[Stored records]
□ □ □ □ □ □ □

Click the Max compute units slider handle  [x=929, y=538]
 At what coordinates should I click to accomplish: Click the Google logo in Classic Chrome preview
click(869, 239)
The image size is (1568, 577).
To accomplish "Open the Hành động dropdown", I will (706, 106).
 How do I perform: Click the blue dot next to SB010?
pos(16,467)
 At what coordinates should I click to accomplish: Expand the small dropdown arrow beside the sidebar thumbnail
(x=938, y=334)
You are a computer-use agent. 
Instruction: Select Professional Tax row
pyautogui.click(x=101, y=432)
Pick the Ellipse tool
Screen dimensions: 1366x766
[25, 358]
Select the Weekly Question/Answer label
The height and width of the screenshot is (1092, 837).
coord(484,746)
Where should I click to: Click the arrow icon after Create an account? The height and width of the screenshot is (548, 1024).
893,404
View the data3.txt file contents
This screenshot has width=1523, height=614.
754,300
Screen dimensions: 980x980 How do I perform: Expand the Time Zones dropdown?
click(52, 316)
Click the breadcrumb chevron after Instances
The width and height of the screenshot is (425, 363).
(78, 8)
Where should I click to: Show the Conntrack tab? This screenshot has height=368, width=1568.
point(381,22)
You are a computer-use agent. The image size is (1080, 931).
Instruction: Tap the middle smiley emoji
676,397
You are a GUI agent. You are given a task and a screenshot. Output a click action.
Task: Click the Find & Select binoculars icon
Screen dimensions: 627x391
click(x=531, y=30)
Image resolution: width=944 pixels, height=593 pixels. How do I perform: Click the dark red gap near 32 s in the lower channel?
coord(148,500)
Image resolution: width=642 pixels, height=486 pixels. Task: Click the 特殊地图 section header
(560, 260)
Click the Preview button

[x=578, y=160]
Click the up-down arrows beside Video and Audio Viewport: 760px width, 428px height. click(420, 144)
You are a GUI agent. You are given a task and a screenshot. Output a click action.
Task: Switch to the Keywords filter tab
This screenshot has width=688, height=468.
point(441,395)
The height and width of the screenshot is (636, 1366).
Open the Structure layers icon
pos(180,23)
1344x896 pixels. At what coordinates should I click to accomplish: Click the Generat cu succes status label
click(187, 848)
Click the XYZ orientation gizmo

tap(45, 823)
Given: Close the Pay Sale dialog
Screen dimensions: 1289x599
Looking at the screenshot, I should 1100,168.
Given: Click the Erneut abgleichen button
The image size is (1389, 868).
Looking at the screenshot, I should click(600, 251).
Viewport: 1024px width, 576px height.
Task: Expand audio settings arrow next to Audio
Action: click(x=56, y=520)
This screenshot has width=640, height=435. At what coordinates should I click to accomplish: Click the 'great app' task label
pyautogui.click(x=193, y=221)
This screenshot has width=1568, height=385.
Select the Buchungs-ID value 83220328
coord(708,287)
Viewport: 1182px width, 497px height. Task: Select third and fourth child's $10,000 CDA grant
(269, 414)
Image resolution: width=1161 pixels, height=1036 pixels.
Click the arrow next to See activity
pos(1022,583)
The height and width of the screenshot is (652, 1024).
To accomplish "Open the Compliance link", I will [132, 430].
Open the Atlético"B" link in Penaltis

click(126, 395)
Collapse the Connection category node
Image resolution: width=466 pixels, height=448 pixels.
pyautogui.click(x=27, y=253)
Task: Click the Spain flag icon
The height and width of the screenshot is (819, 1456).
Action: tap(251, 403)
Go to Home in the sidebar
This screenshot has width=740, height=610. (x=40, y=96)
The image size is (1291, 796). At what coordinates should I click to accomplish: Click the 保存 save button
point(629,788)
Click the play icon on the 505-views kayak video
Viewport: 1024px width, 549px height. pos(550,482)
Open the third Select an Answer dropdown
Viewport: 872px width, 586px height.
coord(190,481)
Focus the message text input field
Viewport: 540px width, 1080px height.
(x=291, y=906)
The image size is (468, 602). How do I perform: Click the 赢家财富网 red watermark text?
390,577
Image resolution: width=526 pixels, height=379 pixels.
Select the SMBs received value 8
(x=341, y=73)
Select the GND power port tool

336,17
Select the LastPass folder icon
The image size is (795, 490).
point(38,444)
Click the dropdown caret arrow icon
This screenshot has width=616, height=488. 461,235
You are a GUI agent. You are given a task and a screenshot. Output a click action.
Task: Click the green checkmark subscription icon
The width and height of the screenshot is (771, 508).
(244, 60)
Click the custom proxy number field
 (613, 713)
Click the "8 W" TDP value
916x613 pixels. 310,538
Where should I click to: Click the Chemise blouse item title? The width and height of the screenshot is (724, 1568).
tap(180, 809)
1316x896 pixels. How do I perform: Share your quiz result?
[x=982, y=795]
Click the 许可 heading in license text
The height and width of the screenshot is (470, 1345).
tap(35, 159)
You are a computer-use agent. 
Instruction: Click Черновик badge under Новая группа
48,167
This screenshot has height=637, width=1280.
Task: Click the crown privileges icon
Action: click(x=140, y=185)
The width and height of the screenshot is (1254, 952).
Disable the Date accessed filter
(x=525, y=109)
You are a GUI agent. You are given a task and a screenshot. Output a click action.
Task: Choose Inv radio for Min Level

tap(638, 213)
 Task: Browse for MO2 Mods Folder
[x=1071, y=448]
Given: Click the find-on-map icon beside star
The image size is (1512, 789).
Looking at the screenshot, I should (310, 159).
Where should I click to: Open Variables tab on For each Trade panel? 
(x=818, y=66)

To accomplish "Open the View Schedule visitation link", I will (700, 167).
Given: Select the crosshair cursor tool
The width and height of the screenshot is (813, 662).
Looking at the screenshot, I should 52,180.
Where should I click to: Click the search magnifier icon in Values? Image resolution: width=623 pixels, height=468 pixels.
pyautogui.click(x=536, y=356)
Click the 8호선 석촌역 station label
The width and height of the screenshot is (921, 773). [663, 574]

□ □ □ □ □ □ □

"will" is the word to look for; copy every line of the data that has it.

To accomplish "Open the Hành động dropdown", I will (706, 106).
To accomplish "Open the Compliance link", I will [132, 430].
To accomplish "Open the View Schedule visitation link", I will (700, 167).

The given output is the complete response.